Friday, April 26, 2013

EUA Dec13: Boring chart despite looming compliance deadline

Since the European Parliament rejected the backloading proposal the EUA Dec13 is trading in an EUR 1 range between EUR 2.50-3.50. The doji candle on the day before the vote sent the already a negative signal that was strengthened by the huge black candle formed on April 16. On the same day the MACD slipped into negative territory.

The bearish technical picture got another boost yesterday when the 20-day moving average crossed the 30-day moving average from above.

On a market moving just sideways the best trading strategy one can suggest is buying at the bottom of the range (EUR 2.50) and selling at the top (EUR 3.50).

A cancelled auction or a new tweet about backloading can force the price out of the range. Major losses can be limited by setting stop-losses.

Tuesday, April 16, 2013

EUA Dec13 hit new historical low on back-loading rejection by Parliament

As we said in our last entry, the increasing trend channel broke last week and it got its final head-shot today.
After falling to EUR 4.26 last week on EPP member Korhola’s tweets, the price tested the resistance level at EUR 5.00, but couldn’t break above. Today the EUA Dec13 opened at EUR 4.79 and there were some late speculators hoping for a positive outcome and pushing price up to EUR 4.95. The EUR 5.00 was not broken today either which was a negative sign already. Shortly before the vote the price fell from EUR 4.60 to EUR 3.76, as people closed speculative long positions and hit stop-loss levels.
The negative vote after noon time sent the price to a new historical low at EUR 2.63 to recover slightly later in the afternoon. (The former historical low was reached January 24 when ITRE rejected the back-loading at EUR 2.81.)

The picture looks bearish.  The ETS is still alive, meaning that installations have their compliance obligations. This can support prices at the current levels for the time being, but there is a significant downside risk after the compliance deadline of April 30. Without new announcements from the Commission on a back-loading alternative, the price can easily plummet to new historical lows again. Based on options traded today, some market participants calculate with a carbon price of EUR 2.00.
In the case the rapporteur comes up with a new text in the coming two months, speculation might start again and help the EUA Dec13 to recover. The price however has to face couple of resistances above EUR 4.00. There are local lows waiting at EUR 4.26, the 30-days moving average is at EUR 4.35, its 20-days peer at EUR 4.56.
And finally the EUR 5.00 appears in an unattainable distance…

Tuesday, April 9, 2013

EUA Dec13: Another speculative wave before the plenary vote about back-loading?

After finding a nice support level near EUR 3.50 in March (76.4% Fibonacci retracement level calculated based on the historical low January 24 and the local high since then February 18), the EUA Dec13 started to trade in a climbing trend channel.  (See chart) The MACD signaled the start of the increasing trend on March 21, when the MACD crossed the signal curve.

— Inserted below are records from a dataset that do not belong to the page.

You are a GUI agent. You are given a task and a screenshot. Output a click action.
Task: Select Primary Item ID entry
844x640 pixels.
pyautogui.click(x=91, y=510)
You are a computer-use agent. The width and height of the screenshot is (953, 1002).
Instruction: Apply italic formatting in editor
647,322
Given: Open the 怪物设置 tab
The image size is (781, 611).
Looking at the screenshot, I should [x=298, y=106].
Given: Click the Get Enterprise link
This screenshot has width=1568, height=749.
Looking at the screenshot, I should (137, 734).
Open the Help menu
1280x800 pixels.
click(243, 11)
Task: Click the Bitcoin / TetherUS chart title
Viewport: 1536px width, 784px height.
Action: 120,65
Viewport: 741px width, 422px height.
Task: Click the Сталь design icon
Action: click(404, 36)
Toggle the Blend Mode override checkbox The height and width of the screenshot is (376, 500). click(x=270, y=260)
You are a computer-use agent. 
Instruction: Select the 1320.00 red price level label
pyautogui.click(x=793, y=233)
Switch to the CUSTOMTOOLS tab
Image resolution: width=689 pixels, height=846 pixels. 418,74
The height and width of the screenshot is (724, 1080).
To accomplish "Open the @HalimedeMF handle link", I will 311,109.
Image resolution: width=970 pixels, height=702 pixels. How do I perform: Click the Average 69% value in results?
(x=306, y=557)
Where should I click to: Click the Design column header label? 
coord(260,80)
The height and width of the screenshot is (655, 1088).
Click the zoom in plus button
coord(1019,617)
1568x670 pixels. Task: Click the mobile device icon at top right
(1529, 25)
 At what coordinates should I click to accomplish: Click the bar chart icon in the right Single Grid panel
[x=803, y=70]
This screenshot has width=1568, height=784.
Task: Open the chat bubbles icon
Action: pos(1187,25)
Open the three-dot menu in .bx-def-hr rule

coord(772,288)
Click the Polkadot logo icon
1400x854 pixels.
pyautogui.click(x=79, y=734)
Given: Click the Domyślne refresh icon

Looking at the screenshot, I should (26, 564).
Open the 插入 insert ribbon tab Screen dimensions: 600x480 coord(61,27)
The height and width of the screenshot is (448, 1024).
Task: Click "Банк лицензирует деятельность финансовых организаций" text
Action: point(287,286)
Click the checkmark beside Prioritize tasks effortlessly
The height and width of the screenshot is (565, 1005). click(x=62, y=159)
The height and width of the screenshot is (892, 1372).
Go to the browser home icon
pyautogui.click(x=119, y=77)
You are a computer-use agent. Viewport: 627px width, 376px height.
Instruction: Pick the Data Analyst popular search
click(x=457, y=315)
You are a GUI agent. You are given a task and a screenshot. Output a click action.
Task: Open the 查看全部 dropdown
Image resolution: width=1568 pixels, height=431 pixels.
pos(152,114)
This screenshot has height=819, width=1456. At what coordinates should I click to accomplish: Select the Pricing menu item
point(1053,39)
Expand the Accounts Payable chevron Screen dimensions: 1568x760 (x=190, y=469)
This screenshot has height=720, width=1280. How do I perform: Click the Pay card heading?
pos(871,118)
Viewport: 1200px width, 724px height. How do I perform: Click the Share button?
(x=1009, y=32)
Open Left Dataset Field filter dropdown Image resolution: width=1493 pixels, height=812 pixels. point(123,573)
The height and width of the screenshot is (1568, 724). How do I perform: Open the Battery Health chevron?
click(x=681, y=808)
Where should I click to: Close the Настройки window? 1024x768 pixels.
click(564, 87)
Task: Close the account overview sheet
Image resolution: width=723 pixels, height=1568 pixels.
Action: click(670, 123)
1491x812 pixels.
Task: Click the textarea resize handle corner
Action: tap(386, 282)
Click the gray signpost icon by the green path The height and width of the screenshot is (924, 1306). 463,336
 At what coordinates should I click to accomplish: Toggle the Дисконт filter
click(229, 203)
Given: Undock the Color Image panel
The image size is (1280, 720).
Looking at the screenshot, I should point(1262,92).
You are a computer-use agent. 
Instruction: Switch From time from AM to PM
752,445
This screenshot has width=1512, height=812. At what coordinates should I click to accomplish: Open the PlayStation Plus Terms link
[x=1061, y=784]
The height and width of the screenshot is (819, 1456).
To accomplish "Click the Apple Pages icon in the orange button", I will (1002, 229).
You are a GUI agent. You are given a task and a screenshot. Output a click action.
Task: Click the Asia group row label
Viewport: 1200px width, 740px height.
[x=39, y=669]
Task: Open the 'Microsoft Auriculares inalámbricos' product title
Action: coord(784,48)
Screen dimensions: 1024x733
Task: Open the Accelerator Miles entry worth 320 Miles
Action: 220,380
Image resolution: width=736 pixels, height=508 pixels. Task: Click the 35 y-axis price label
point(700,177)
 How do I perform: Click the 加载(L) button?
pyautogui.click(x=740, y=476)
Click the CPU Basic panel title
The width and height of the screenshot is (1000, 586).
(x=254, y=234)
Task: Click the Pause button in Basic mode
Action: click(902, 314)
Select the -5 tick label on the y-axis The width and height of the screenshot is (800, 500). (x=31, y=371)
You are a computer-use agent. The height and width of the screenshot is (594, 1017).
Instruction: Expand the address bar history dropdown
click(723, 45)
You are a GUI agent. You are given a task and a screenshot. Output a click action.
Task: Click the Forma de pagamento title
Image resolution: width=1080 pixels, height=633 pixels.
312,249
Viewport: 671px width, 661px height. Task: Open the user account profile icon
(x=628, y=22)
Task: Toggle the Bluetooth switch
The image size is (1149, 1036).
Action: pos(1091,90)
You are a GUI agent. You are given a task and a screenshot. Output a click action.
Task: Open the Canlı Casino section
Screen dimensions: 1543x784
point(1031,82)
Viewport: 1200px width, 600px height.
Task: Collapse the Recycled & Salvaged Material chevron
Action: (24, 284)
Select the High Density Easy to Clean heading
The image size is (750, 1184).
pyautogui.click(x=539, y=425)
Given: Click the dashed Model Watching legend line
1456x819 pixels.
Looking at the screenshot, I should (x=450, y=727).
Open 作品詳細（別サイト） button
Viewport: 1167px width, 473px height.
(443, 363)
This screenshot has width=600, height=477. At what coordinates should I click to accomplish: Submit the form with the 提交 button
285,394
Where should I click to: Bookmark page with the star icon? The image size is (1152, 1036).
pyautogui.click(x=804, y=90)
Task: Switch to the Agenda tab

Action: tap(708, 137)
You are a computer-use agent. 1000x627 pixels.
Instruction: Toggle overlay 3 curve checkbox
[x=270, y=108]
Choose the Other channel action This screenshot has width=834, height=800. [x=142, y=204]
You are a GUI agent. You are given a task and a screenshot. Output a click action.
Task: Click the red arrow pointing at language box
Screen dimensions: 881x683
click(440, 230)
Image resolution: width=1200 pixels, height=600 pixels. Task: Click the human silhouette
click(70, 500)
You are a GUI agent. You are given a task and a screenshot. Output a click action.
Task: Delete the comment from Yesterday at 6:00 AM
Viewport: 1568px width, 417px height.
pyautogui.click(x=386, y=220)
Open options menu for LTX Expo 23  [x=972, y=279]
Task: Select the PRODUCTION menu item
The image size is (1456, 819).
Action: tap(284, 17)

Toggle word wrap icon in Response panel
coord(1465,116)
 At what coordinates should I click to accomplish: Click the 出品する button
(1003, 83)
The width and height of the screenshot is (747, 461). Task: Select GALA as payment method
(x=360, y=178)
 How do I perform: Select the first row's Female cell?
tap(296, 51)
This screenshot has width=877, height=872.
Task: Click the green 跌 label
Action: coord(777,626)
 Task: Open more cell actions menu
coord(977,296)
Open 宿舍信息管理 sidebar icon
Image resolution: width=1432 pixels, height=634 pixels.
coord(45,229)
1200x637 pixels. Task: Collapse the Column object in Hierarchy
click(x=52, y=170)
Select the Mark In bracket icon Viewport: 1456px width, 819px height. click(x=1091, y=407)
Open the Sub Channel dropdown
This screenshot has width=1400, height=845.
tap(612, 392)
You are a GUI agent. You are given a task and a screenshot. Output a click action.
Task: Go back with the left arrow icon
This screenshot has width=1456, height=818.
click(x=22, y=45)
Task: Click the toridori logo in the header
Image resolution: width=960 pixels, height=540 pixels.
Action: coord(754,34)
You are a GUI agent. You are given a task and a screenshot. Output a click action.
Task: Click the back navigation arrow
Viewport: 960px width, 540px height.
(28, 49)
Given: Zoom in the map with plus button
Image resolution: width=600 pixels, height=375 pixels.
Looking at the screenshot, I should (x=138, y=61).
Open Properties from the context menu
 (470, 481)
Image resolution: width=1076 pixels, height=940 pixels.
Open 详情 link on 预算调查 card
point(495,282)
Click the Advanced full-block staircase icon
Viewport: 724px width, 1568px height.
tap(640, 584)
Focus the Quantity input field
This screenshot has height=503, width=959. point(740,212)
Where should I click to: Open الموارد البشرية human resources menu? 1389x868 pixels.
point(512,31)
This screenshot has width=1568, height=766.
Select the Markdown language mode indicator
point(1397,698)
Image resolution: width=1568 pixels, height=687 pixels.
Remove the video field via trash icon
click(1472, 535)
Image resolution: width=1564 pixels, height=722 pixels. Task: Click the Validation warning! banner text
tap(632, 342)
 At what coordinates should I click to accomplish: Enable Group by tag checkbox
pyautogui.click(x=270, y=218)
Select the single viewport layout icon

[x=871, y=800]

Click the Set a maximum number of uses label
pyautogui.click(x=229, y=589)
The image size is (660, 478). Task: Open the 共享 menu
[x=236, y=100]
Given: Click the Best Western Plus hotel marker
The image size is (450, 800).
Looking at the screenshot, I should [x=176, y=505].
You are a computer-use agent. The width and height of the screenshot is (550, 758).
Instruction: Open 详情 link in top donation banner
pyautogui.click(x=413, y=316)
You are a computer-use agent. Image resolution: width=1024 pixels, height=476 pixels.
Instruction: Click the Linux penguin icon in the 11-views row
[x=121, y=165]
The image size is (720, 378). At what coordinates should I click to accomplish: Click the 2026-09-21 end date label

Yesterday the 20-days moving average came close to the 30-days moving average. It is generally a bullish signal, if the first one crosses the second one from below.

Today, however this bullish signal got in danger, as the price plummeted from EUR 5.03 to EUR 4.66 after news reported that the majority of the biggest group of the European Parliament (EP) rejects the amendment of the ETS Directive. The EP plenary vote on April 18 can clear the way before the back-loading or make it politically dead.  The price fell from the trend channel and couldn't climb back above EUR 5.00 until the time of writing. (15:11 CEST)

The price movement of the last couple of weeks and of today shows very well that the most important factor influencing the price of carbon is the political decision about back-loading (and the expectations related to it). The closer the date of the vote, the higher the volatility of the price might be.

The upside is expected to be limited as
a. There is a huge uncertainty regarding the outcome of the EP plenary vote.
b. The positive outcome, on the other side, is mainly priced in at these levels already.

The first resistance level is at EUR 5.27, a local high hit yesterday followed by EUR 5.52 last seen before the ENVI vote in February.

The first support level is at EUR 4.88. This is the 23.6% Fibonacci retracement level and the price is here at the time of writing. The 38.2% Fibonacci retracement level is at EUR 4.48 very close to the EUR 4.41 level where the 20- and 30-days moving averages are waiting for a direction.